Taylor Series of Analytic Complex Functions

# Taylor Series of Analytic Complex Functions

We are already familiar with Taylor series for infinitely differentiable real-valued functions. The notion of a Taylor series for an analytic complex function is analogous.

 Definition: Let $A \subseteq \mathbb{C}$ be open and let $f : A \to \mathbb{C}$ be analytic on $A$. Let $z_0 \in A$. Then the Taylor Series Expansion of $f$ Centered at $z_0$ is $\displaystyle{T_f^{z_0} (z) = \sum_{n=0}^{\infty} \frac{f^{(n)}(z_0}{n!} (z - z_0)^n}$.

If $f$ is analytic on $A$ then we know that the derivatives of $f$ of all orders exist, so $T_f^{z_0}$ is a valid formal sum. Whether or not $T_f^{z_0}$ converges will be discussed shortly.

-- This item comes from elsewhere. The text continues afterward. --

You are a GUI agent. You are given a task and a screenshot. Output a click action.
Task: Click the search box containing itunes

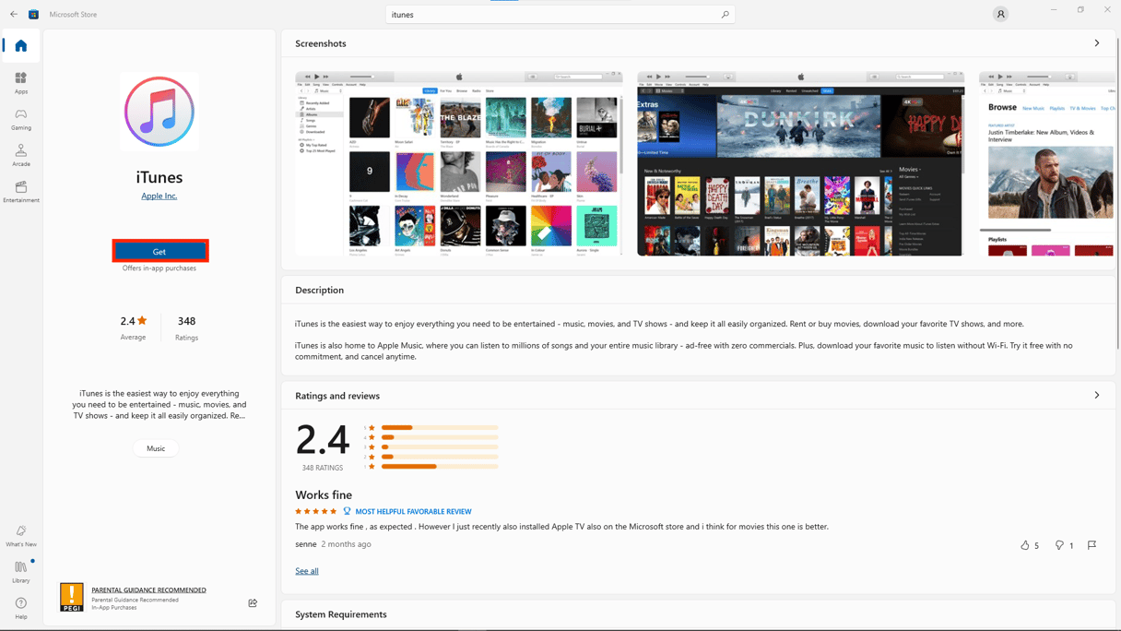(x=553, y=15)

For example, consider the function $f(z) = e^z$ which is analytic on all of $\mathbb{C}$. Let's compute the Taylor series expansion of $f$ centered at $z_0 = 0$. We know that $f^{(n)}(z) = e^z$ for all $n \in \{ 0, 1, 2, ... \}$. Therefore, for each $n \in \{0, 1, 2, ... \}$ we have that:

(1)
\begin{align} \quad \frac{f^{(n)}(0)}{n!} = \frac{e^0}{n!} = \frac{1}{n!} \end{align}

Thus the Taylor series expansion of $f(z) = e^z$ centered at $z_0 = 0$ is:

(2)
\begin{align} \quad T_f^{0} (z) = \sum_{n=0}^{\infty} \frac{z^n}{n!} \end{align}

For another example, consider the function $f(z) = \frac{1}{1 - z}$. This function is analytic on $\mathbb{C} \setminus \{ 0 \}$. Let's compute the Taylor series expansion of $f$ centered at $z_0 = 0$. We have that:

(3)
\begin{align} \quad \frac{f(0)}{0!} = f(0) = 1 \end{align}
(4)
\begin{align} \quad \frac{f^{(1)}(0)}{1!} = f'(0) = \frac{1}{(1 - 0)^2} = 1 \end{align}
(5)
\begin{align} \quad \frac{f^{(2)}(0)}{2!} = \frac{f''(0)}{2!} = \frac{2}{2!(1 - 0)^3} = 1 \end{align}

In fact, it's not hard to show that for all $n \in \{ 0 , 1, 2, ... \}$ that $\displaystyle{\frac{f^{(n)}(0)}{n!} = 1}$. So the Taylor series of $\displaystyle{f(z) = \frac{1}{1 - z}}$ centered at $z_0 = 0$ is:

(6)
\begin{align} \quad T_f^{0} (z) = \sum_{n=0}^{\infty} z^n \end{align}